В тот же день Александр I обратился с особым призывом к жителям самой столицы и извещал их о том, что «…неприятель вошёл с великими силами в пределы России» с целью «…разорить Отечество наше… того ради, имея в намерении, для надёжнейшей обороны, собрать новые внутренние силы, наипервее обращаемся к древней столице предков наших, Москве. Она всегда была главою прочих городов российских; она изливала всегда из недр своих смертоносную на врагов силу; по примеру её из всех прочих окрестностей текли к ней наподобие крови к сердцу сыны Отечества для защиты оного. Никогда не настояло в том вящей надобности, как ныне… Да составит и ныне сие общее рвение и усердие новые силы, и да умножатся оные, начиная с Москвы, во всей обширной России».[579]
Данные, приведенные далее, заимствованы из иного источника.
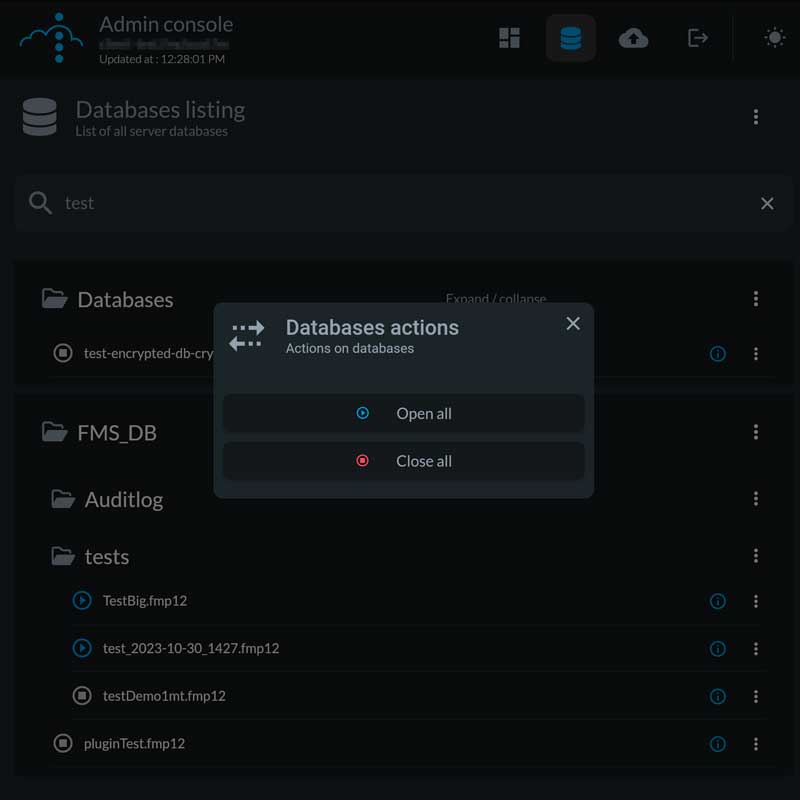Clear the test search with the X
Image resolution: width=800 pixels, height=800 pixels.
[x=767, y=203]
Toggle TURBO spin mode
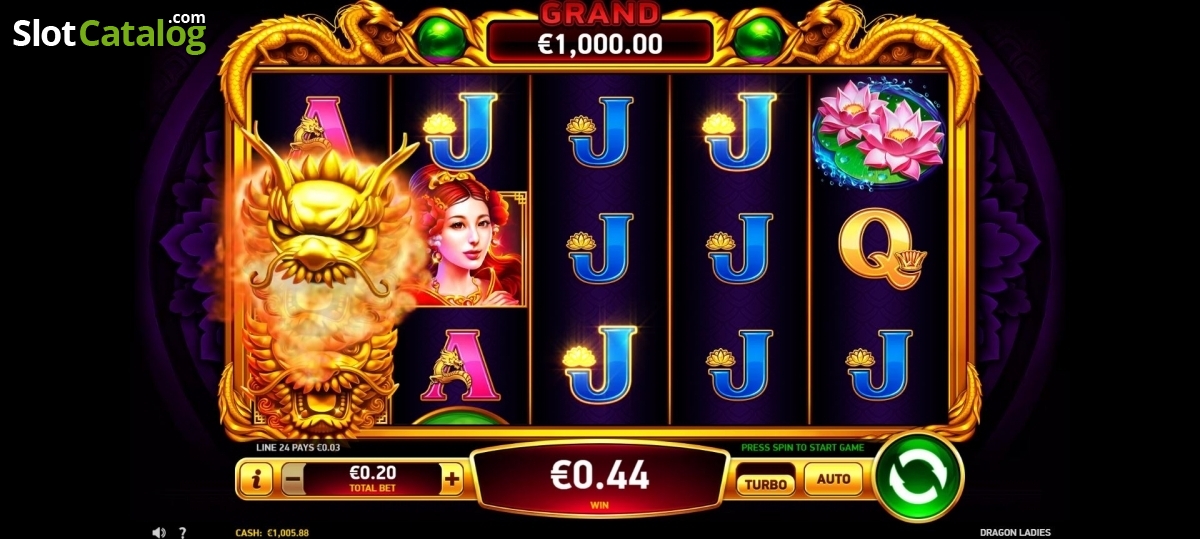The width and height of the screenshot is (1200, 539). [x=767, y=483]
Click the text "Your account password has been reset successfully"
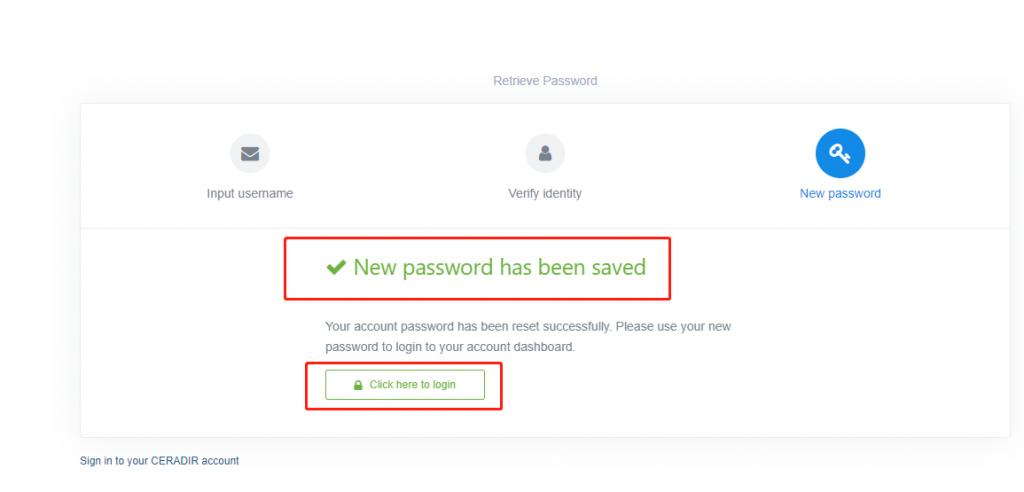This screenshot has height=492, width=1024. 468,326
Это был призыв к организации народного ополчения. Вот как описывает в своих мемуарах это время участник событий известный писатель и журналист Сергей Николаевич Глинка: «При первой вести о воззвании к Москве, полученной в три часа утра, полетел я в Сокольники к графу Ростопчину с одной мыслью — отдать себя Отечеству за Отечество. К графу приехал я в пять часов утра. Говорю, что мне нужно видеться с графом… «Нельзя»… «Позвольте же мне по крайней мере оставить записку»… Я написал: «Хотя у меня нигде нет поместья; хотя у меня нет в Москве никакой недвижимой собственности и хотя я — не уроженец московский, но где кого застала опасность Отечества, тот там и должен стать под хоругви отечественные. Обрекаю себя в ратники Московского ополчения и на алтарь Отечества возлагаю на 300 рублей серебра». Таким образом, 1812 года июля 11-го мне первому удалось записаться в ратники и принести первую жертву усердия».[580]

Вслед за С. Н. Глинкой одними из первых в народное ополчение вступили, бывшие в ту пору студентами Московского университета, П. А. Вяземский, А. С. Грибоедов, В. А. Жуковский.[581]
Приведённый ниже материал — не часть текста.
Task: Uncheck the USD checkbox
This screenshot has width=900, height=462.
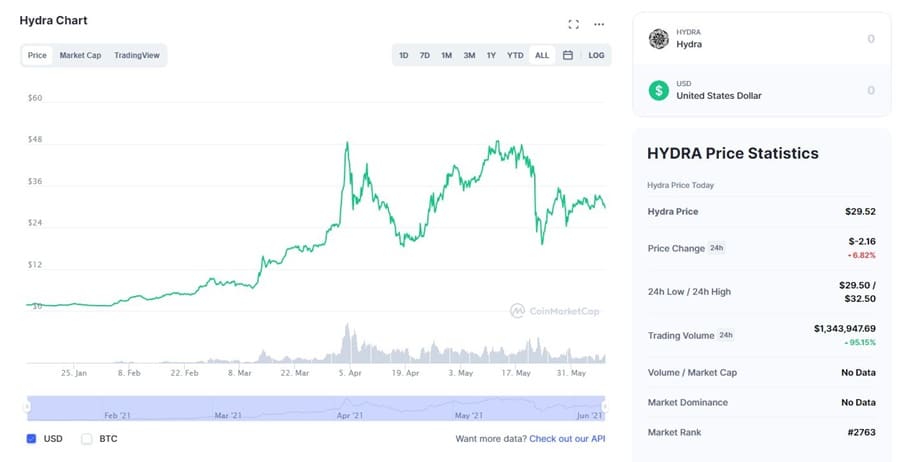Action: [31, 438]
И дальше Сергей Глинка пишет о том, как Москва встретила страшную весть о войне: «…Вскоре улицы закипели жизнью и движением. Страх и боязнь не витали по стогнам градским… Тут не проявлялись никакие хвастливые выходки. Не слышно было удалых поговорок: „Мы закидаем шапками! Мы постоим за себя!“… Эта замечательная выдержка народа, свидетельствовавшая о мощи его духа, особенно поражала…
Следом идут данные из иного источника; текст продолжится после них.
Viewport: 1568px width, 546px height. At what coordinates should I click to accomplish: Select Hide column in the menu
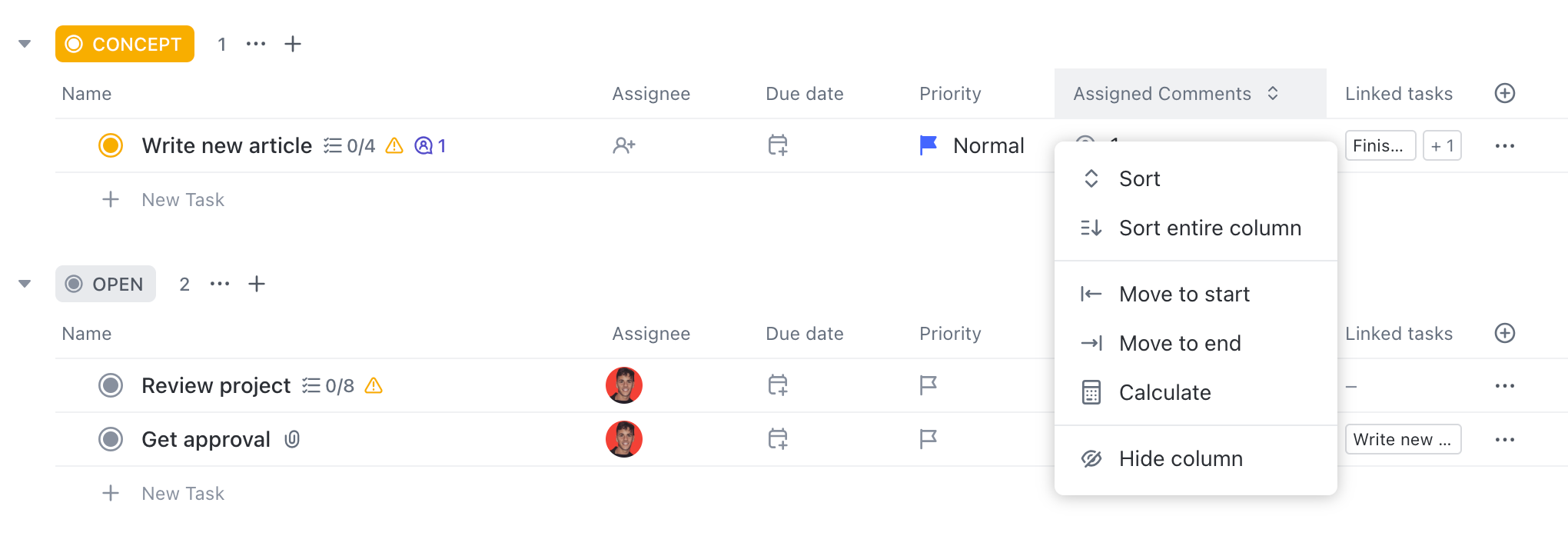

В комитете пожертвований, куда стекались народные жертвы на войну, два главных чиновника, принимавших пожертвования, по неугомонной привычке разговаривали по-французски. Добрые граждане, поспешавшие возлагать на алтарь отечества и сотни, и тысячи, и десятки тысяч, слыша французское бормотание, со скорбными лицами восклицали: „Господи! Боже наш! и о русских-то пожертвованиях болтают и суесловят по-французски!“ Это был не порыв ненависти к французам: нет! В 1812 году мы не питали ненависти ни к одному народу; мы желали только отразить нашествие, но то был праведный голос сынов России».[582]

И продолжает далее: «…В сёлах и деревнях отцы, матери и жёны благословляли сынов и мужей своих на оборону земли Русской. Поступивших в ополчение называли жертвенниками, то есть ратниками, пожертвованными Отечеству не обыкновенным набором, но влечением душевным.

Жертвенники, или ратники, в смурых полукафтаньях, с блестящим крестом на шапке, с ружьями и палками, мелькали по всем улицам и площадям с мыслью о родине».